Modelling Political Coalition Negotiations Using LLM-based Agents
This work addresses the lack of data and modelling in political negotiation for researchers in NLP and political science, though it is incremental in applying existing LLMs to a new domain.
The paper tackles the problem of modelling political coalition negotiations by introducing it as a novel NLP task and using LLM-based agents, resulting in the creation of the POLCA dataset and a hierarchical Markov decision process for simulation and outcome prediction.

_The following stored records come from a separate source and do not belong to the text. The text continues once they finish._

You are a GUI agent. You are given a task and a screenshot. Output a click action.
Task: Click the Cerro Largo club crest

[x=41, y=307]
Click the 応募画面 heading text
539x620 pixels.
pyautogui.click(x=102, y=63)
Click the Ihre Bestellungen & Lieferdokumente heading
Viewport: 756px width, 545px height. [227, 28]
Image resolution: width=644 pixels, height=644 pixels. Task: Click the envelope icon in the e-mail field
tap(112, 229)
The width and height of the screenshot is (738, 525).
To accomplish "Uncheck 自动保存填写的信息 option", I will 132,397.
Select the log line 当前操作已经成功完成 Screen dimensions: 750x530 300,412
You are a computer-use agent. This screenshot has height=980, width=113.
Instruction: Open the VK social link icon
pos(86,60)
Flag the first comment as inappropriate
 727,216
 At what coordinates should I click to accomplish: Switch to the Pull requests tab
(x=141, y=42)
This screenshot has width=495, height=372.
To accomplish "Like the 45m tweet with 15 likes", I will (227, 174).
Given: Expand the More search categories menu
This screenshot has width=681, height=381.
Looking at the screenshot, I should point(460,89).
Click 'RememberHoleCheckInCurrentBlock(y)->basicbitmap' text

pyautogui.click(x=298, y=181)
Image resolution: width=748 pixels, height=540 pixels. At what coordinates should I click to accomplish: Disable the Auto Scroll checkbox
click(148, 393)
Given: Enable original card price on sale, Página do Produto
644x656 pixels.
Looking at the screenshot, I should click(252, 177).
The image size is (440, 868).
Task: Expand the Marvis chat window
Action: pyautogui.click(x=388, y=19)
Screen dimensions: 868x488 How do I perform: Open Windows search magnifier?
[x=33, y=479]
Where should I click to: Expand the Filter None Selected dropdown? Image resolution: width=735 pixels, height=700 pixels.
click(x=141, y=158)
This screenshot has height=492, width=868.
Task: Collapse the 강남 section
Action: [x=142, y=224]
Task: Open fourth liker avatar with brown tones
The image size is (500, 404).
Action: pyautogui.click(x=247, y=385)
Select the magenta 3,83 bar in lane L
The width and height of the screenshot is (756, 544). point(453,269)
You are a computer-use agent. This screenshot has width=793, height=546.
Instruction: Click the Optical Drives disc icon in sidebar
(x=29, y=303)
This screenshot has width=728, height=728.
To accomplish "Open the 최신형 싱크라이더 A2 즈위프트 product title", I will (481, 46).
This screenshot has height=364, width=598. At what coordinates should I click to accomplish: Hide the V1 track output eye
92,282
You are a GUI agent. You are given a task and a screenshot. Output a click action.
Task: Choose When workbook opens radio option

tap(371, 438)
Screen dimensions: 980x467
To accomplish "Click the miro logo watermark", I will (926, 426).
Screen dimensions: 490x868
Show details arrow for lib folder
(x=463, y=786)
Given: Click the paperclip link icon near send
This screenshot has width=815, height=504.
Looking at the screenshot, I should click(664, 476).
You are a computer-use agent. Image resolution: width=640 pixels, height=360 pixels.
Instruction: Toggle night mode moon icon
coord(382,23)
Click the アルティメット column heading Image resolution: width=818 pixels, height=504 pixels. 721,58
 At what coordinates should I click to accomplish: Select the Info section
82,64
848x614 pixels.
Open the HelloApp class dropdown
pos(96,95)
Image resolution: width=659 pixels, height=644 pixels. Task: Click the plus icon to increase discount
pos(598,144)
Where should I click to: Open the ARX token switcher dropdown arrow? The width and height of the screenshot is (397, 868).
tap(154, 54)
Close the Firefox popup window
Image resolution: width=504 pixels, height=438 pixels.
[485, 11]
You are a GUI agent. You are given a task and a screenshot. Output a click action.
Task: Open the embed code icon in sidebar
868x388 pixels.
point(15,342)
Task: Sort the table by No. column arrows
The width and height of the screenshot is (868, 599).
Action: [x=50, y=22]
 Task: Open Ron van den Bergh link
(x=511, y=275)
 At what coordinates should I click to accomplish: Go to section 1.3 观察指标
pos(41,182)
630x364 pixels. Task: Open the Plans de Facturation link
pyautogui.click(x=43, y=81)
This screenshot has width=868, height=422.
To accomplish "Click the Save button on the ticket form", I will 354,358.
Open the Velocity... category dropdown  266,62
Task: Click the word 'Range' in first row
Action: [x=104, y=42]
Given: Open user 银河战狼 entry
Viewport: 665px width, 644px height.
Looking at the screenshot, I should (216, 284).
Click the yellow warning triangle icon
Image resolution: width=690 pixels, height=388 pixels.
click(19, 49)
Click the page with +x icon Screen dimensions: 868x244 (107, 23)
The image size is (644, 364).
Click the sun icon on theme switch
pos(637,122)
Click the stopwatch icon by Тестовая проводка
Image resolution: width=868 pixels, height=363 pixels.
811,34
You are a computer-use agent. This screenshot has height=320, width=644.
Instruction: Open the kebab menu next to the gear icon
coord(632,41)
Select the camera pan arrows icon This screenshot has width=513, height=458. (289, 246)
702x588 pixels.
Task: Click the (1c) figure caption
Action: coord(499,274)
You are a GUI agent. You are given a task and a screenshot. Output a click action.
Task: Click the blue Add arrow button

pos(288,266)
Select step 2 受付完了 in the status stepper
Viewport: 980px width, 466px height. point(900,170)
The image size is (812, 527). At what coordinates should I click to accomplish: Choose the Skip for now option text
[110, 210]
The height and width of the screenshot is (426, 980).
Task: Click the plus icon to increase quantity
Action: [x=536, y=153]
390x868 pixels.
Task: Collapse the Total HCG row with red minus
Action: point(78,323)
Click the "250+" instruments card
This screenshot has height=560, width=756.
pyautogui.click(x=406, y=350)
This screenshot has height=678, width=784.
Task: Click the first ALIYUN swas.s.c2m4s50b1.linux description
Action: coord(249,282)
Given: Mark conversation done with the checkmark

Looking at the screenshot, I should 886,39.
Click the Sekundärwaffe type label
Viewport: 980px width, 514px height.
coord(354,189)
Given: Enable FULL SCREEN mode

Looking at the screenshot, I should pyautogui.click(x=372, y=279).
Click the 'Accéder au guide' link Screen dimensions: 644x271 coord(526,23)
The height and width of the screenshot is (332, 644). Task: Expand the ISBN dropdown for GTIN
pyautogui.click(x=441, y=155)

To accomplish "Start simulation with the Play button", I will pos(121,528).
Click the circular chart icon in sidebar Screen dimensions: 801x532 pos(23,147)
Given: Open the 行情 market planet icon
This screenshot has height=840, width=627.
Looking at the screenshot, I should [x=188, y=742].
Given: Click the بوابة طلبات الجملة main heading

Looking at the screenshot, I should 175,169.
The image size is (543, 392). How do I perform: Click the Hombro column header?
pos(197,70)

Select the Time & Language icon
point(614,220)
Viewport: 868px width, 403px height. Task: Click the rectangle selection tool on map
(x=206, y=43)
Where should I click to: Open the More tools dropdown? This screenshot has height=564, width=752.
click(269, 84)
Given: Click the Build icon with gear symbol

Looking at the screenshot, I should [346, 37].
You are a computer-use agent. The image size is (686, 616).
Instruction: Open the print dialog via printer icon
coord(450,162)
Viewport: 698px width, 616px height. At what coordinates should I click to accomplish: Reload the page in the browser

Coalition negotiations are a cornerstone of parliamentary democracies, characterised by complex interactions and strategic communications among political parties. Despite its significance, the modelling of these negotiations has remained unexplored with the domain of Natural Language Processing (NLP), mostly due to lack of proper data. In this paper, we introduce coalition negotiations as a novel NLP task, and model it as a negotiation between large language model-based agents. We introduce a multilingual dataset, POLCA, comprising manifestos of European political parties and coalition agreements over a number of elections in these countries. This dataset addresses the challenge of the current scope limitations in political negotiation modelling by providing a diverse, real-world basis for simulation. Additionally, we propose a hierarchical Markov decision process designed to simulate the process of coalition negotiation between political parties and predict the outcomes. We evaluate the performance of state-of-the-art large language models (LLMs) as agents in handling coalition negotiations, offering insights into their capabilities and paving the way for future advancements in political modelling.